▸ **Required work**: Exclude the images, then return every line below exactly as written.
Content starts
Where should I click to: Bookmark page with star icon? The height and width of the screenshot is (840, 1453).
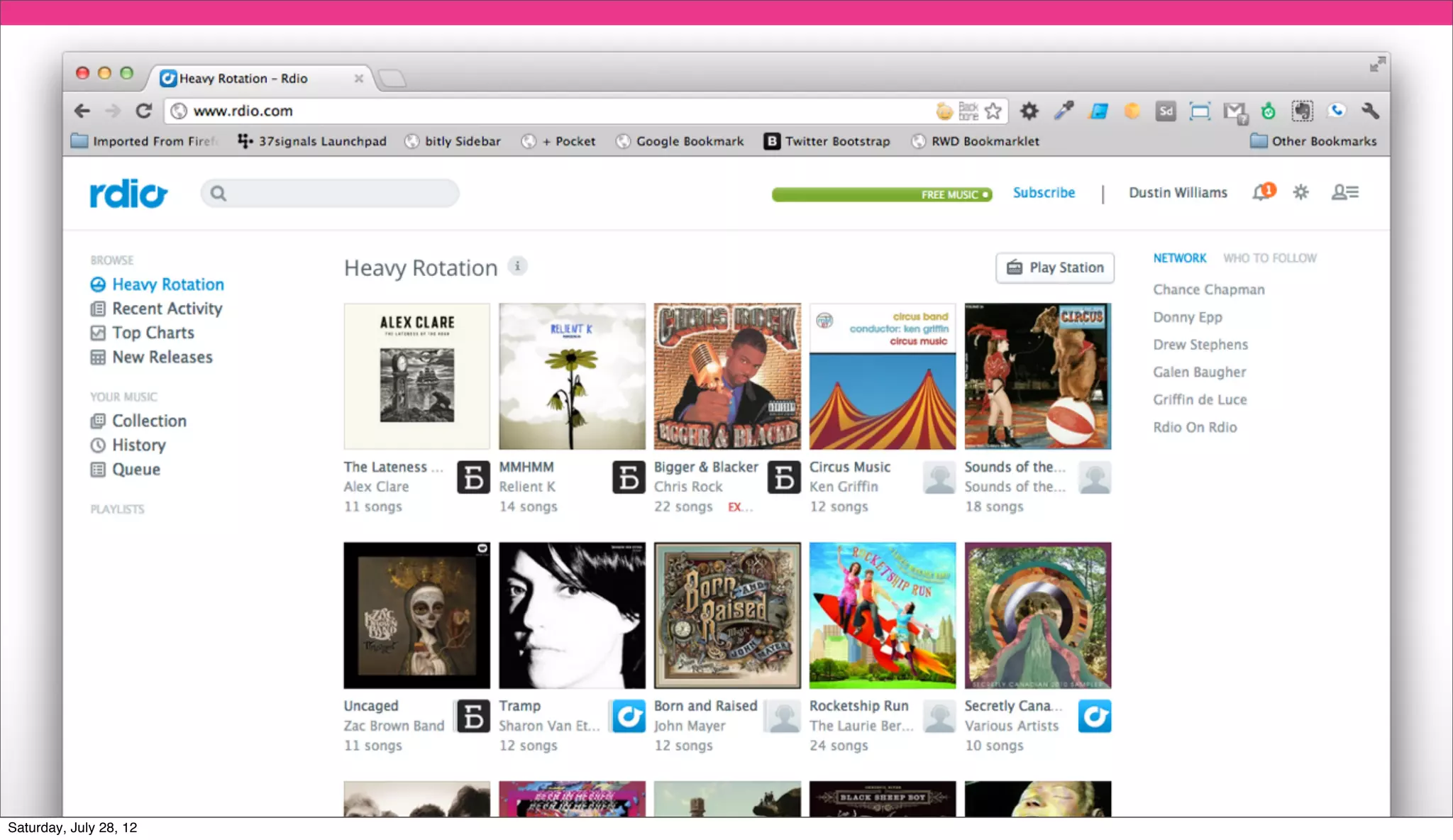point(993,111)
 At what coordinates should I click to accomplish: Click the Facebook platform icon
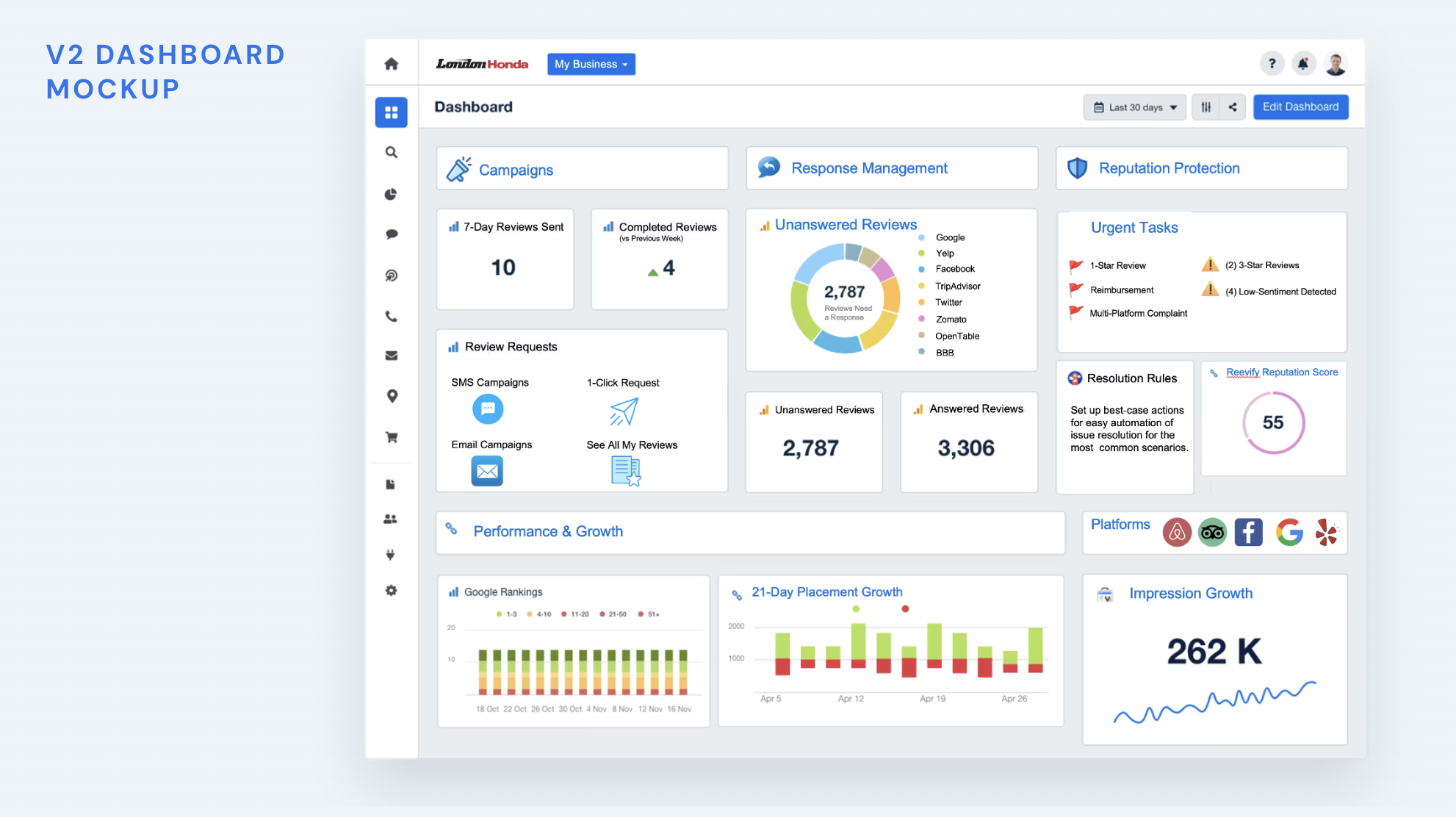click(1248, 532)
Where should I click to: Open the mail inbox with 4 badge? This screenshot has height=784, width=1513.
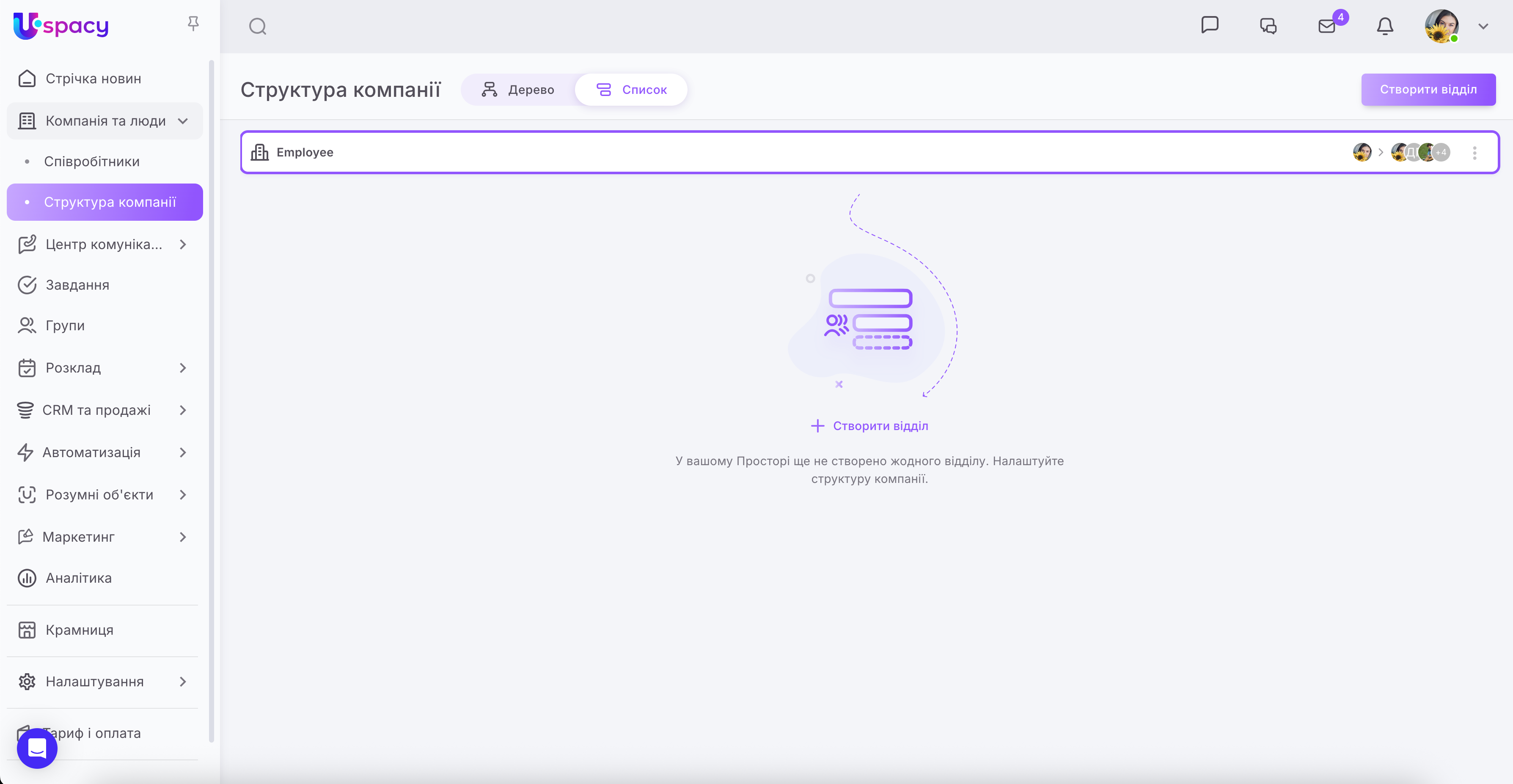[x=1327, y=26]
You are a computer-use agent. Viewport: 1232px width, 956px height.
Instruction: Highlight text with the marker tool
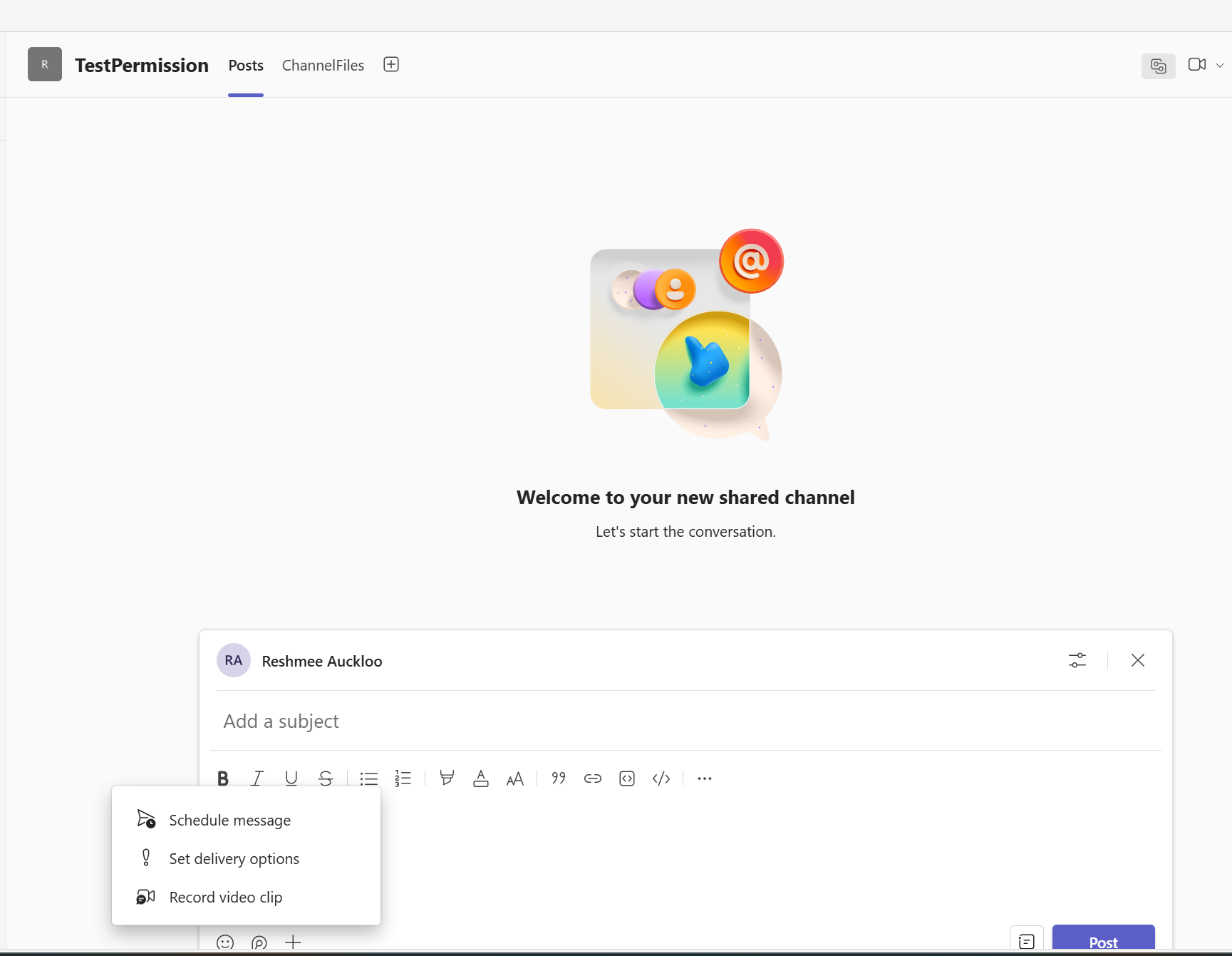pyautogui.click(x=447, y=778)
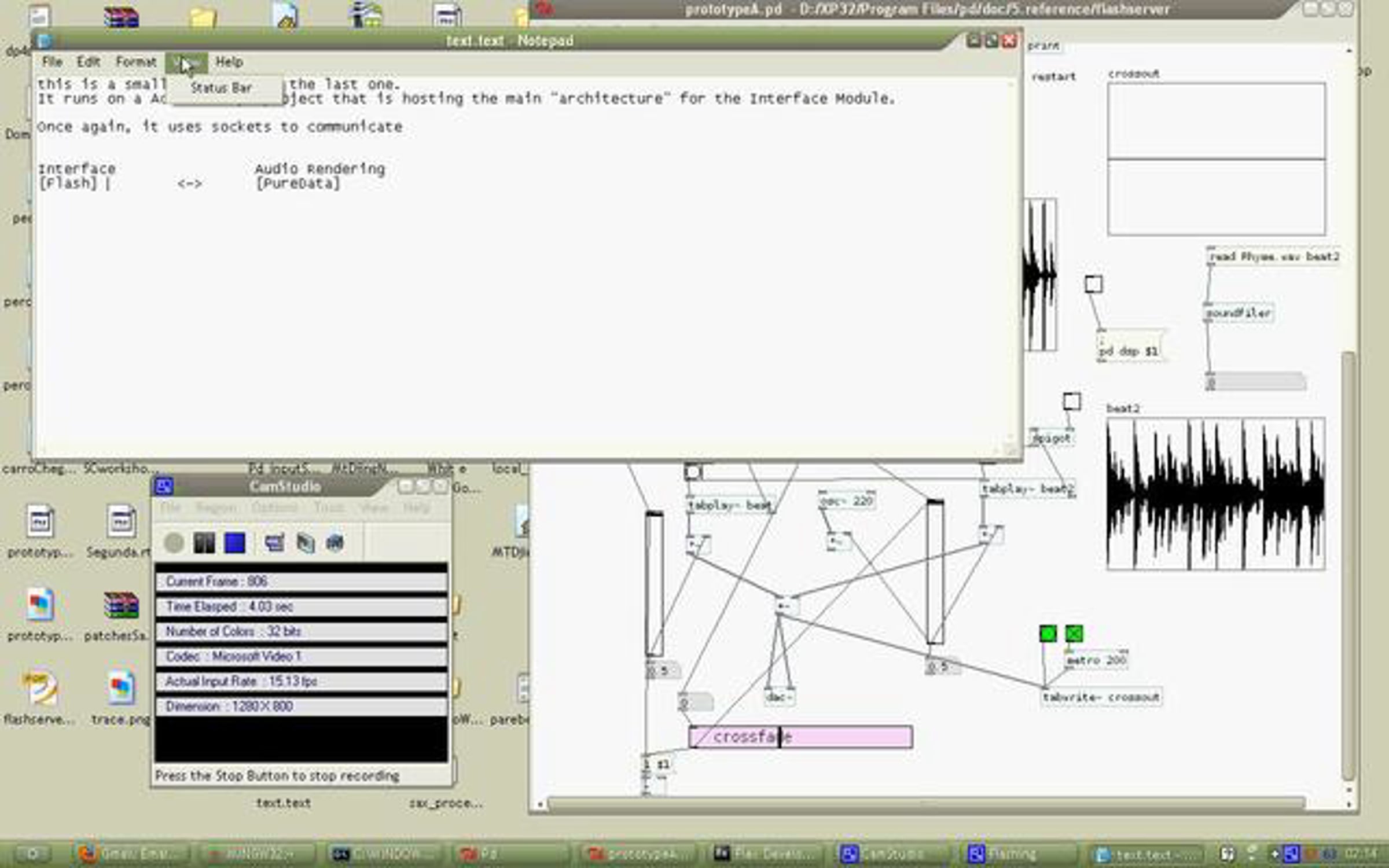This screenshot has height=868, width=1389.
Task: Select Status Bar from View menu
Action: [221, 89]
Content ends
▸ **Answer section**:
Where should I click to: Bookmark page with star icon? The height and width of the screenshot is (840, 1453).
point(993,111)
 At what coordinates should I click to accomplish: Click the Facebook platform icon
click(1248, 532)
Where should I click to: Open the mail inbox with 4 badge? This screenshot has height=784, width=1513.
[x=1327, y=26]
You are a computer-use agent. Viewport: 1232px width, 956px height.
Instruction: Highlight text with the marker tool
pyautogui.click(x=447, y=778)
This screenshot has height=868, width=1389.
Task: Select Status Bar from View menu
Action: [221, 89]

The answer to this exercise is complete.